INPUT RECORDS:
++++++++++++++++++++
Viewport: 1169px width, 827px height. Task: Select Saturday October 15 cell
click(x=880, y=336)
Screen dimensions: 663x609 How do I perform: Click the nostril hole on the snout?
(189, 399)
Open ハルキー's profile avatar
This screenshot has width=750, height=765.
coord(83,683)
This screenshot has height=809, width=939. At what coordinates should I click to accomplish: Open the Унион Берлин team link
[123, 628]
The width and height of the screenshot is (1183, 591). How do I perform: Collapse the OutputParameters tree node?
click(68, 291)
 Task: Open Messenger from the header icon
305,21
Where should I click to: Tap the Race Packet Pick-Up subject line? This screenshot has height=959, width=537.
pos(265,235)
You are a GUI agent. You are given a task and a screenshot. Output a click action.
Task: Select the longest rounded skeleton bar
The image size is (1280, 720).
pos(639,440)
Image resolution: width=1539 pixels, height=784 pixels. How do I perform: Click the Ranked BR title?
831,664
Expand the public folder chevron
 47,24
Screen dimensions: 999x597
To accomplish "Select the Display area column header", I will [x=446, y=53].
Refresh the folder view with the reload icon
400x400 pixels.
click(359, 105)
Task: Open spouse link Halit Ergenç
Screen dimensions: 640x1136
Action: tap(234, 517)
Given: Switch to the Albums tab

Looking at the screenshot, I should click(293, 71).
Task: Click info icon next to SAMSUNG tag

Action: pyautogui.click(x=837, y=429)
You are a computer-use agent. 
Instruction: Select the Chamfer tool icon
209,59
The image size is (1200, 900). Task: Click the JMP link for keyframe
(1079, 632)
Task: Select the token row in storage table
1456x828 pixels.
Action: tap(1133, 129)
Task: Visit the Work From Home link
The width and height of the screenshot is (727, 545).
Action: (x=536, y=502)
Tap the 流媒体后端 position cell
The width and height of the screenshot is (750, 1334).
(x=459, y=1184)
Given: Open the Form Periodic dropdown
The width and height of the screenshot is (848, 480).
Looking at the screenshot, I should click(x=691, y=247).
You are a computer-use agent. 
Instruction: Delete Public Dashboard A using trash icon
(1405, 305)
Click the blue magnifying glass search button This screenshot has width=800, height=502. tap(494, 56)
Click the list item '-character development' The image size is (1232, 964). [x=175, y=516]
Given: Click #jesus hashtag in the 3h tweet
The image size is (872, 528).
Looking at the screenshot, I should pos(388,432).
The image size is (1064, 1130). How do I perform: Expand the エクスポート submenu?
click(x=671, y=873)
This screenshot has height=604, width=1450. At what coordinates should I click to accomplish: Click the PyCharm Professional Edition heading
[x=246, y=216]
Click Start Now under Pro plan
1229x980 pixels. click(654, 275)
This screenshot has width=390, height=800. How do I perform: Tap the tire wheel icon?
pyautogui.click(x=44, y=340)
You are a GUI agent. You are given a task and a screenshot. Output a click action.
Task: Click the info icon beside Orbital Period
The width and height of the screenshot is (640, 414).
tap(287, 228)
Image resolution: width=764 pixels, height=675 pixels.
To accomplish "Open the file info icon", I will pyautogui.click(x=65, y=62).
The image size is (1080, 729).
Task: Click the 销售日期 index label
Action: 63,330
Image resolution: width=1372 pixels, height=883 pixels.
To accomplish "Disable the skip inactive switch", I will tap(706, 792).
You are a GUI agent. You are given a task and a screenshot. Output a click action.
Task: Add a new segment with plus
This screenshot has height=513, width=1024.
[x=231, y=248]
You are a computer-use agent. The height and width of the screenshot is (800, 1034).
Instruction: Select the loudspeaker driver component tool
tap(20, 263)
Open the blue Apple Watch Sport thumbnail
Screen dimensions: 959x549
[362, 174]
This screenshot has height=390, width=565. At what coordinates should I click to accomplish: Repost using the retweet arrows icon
++++++++++++++++++++
Make a faithful copy of every record above.

WRITTEN ANSWER:
Viewport: 1169px width, 827px height. Task: Select Saturday October 15 cell
click(x=880, y=336)
Screen dimensions: 663x609 How do I perform: Click the nostril hole on the snout?
(189, 399)
Open ハルキー's profile avatar
This screenshot has width=750, height=765.
coord(83,683)
This screenshot has height=809, width=939. At what coordinates should I click to accomplish: Open the Унион Берлин team link
[123, 628]
The width and height of the screenshot is (1183, 591). How do I perform: Collapse the OutputParameters tree node?
click(68, 291)
 Task: Open Messenger from the header icon
305,21
Where should I click to: Tap the Race Packet Pick-Up subject line? This screenshot has height=959, width=537.
pos(265,235)
You are a GUI agent. You are given a task and a screenshot. Output a click action.
Task: Select the longest rounded skeleton bar
The image size is (1280, 720).
pos(639,440)
Image resolution: width=1539 pixels, height=784 pixels. How do I perform: Click the Ranked BR title?
831,664
Expand the public folder chevron
 47,24
Screen dimensions: 999x597
To accomplish "Select the Display area column header", I will [x=446, y=53].
Refresh the folder view with the reload icon
400x400 pixels.
click(359, 105)
Task: Open spouse link Halit Ergenç
Screen dimensions: 640x1136
Action: tap(234, 517)
Given: Switch to the Albums tab

Looking at the screenshot, I should click(293, 71).
Task: Click info icon next to SAMSUNG tag

Action: pyautogui.click(x=837, y=429)
You are a computer-use agent. 
Instruction: Select the Chamfer tool icon
209,59
The image size is (1200, 900). Task: Click the JMP link for keyframe
(1079, 632)
Task: Select the token row in storage table
1456x828 pixels.
Action: tap(1133, 129)
Task: Visit the Work From Home link
The width and height of the screenshot is (727, 545).
Action: (x=536, y=502)
Tap the 流媒体后端 position cell
The width and height of the screenshot is (750, 1334).
(x=459, y=1184)
Given: Open the Form Periodic dropdown
The width and height of the screenshot is (848, 480).
Looking at the screenshot, I should click(x=691, y=247).
You are a computer-use agent. 
Instruction: Delete Public Dashboard A using trash icon
(1405, 305)
Click the blue magnifying glass search button This screenshot has width=800, height=502. tap(494, 56)
Click the list item '-character development' The image size is (1232, 964). [x=175, y=516]
Given: Click #jesus hashtag in the 3h tweet
The image size is (872, 528).
Looking at the screenshot, I should pos(388,432).
The image size is (1064, 1130). How do I perform: Expand the エクスポート submenu?
click(x=671, y=873)
This screenshot has height=604, width=1450. At what coordinates should I click to accomplish: Click the PyCharm Professional Edition heading
[x=246, y=216]
Click Start Now under Pro plan
1229x980 pixels. click(654, 275)
This screenshot has width=390, height=800. How do I perform: Tap the tire wheel icon?
pyautogui.click(x=44, y=340)
You are a GUI agent. You are given a task and a screenshot. Output a click action.
Task: Click the info icon beside Orbital Period
The width and height of the screenshot is (640, 414).
tap(287, 228)
Image resolution: width=764 pixels, height=675 pixels.
To accomplish "Open the file info icon", I will pyautogui.click(x=65, y=62).
The image size is (1080, 729).
Task: Click the 销售日期 index label
Action: 63,330
Image resolution: width=1372 pixels, height=883 pixels.
To accomplish "Disable the skip inactive switch", I will tap(706, 792).
You are a GUI agent. You are given a task and a screenshot. Output a click action.
Task: Add a new segment with plus
This screenshot has height=513, width=1024.
[x=231, y=248]
You are a computer-use agent. The height and width of the screenshot is (800, 1034).
Instruction: Select the loudspeaker driver component tool
tap(20, 263)
Open the blue Apple Watch Sport thumbnail
Screen dimensions: 959x549
[362, 174]
This screenshot has height=390, width=565. At what coordinates should I click to accomplish: Repost using the retweet arrows icon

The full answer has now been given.